A toddler picks up one of 10 plastic eggs in the sand at a community play area. Residents near the scene are warned. Police have no suspects.

March 05, 2004|Mai Tran | Times Staff Writer

Police cautioned parents Thursday after 10 colored plastic eggs containing jellybeans and a handful of extra-strength aspirin tablets were discovered at an Irvine park.

The first egg was scooped up by an 18-month-old girl playing in the sand early Wednesday at a private recreation area in the Northpark Square neighborhood in Irvine.

The child's nanny took the egg from the girl and searched the park. She found nine more plastic eggs in plain view atop wood chips and white sand near swings, slides and seesaws. Each egg contained 10 aspirins, police said. The child did not ingest any of the pills.

Irvine police said they had no suspects.

On Thursday, authorities warned hundreds of homeowners within three miles of the park by using an automated device that Irvine police use to call residents in a community in which a crime has occurred.

Officers also patrolled the area and did spot checks at city parks while the homeowners association handed out fliers and updated its website. Notices were posted near the park.

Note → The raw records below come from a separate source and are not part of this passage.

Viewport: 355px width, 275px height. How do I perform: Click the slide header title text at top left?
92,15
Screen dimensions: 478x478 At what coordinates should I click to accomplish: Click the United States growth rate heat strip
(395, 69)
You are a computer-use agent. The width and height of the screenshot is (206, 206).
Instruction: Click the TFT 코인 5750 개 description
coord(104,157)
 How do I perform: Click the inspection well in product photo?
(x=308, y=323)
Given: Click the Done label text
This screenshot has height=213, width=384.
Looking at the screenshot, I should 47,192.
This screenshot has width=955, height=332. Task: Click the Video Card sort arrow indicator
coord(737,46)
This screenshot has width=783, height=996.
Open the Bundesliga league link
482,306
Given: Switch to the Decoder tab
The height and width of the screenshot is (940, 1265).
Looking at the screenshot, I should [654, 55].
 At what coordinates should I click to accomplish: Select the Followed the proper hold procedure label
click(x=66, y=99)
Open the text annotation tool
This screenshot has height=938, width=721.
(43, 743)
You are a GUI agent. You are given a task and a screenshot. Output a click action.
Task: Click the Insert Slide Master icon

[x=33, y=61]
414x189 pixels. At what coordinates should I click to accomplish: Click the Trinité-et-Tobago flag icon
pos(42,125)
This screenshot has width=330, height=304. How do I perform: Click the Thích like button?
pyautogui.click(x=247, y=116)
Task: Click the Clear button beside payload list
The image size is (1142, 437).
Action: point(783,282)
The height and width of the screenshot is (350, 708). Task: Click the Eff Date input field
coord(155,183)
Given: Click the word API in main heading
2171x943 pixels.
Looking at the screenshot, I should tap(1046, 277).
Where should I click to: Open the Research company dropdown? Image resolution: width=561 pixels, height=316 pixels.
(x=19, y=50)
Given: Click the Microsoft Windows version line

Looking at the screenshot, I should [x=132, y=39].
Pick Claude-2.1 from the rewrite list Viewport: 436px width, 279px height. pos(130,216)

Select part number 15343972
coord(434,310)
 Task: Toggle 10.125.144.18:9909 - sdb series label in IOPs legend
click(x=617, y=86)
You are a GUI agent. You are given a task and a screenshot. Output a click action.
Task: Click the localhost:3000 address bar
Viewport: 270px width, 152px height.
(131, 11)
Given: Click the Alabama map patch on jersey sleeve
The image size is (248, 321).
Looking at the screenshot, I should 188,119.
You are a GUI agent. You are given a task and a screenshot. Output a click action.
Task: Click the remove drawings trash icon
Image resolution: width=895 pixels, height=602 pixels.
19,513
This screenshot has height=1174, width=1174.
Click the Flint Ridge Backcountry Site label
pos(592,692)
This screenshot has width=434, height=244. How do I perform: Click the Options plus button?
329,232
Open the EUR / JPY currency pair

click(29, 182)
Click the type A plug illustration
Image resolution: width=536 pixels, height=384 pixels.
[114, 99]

"The person intends for children to pick up the eggs, consume them and get sick or die," Irvine Police Lt. Jeff Love said. "We're trying to get the word out so people are careful, then we'll catch the people who are doing this."

The eggs are being investigated for DNA evidence and fingerprints, Love said. No other eggs were found Thursday during searches of city parks, he said.

Mercedes Velasquez, 32, a nanny from Irvine, said she was angered by the eggs.

"We're very sad to see that someone would do that," she said. "We had to look for more because we are nannies, and for us the children's safety is very important. We didn't want anyone to get hurt."

Velasquez and her friend Florett Cortez, a nanny who is also employed in the neighborhood, put the eggs in plastic bags before handing them to police.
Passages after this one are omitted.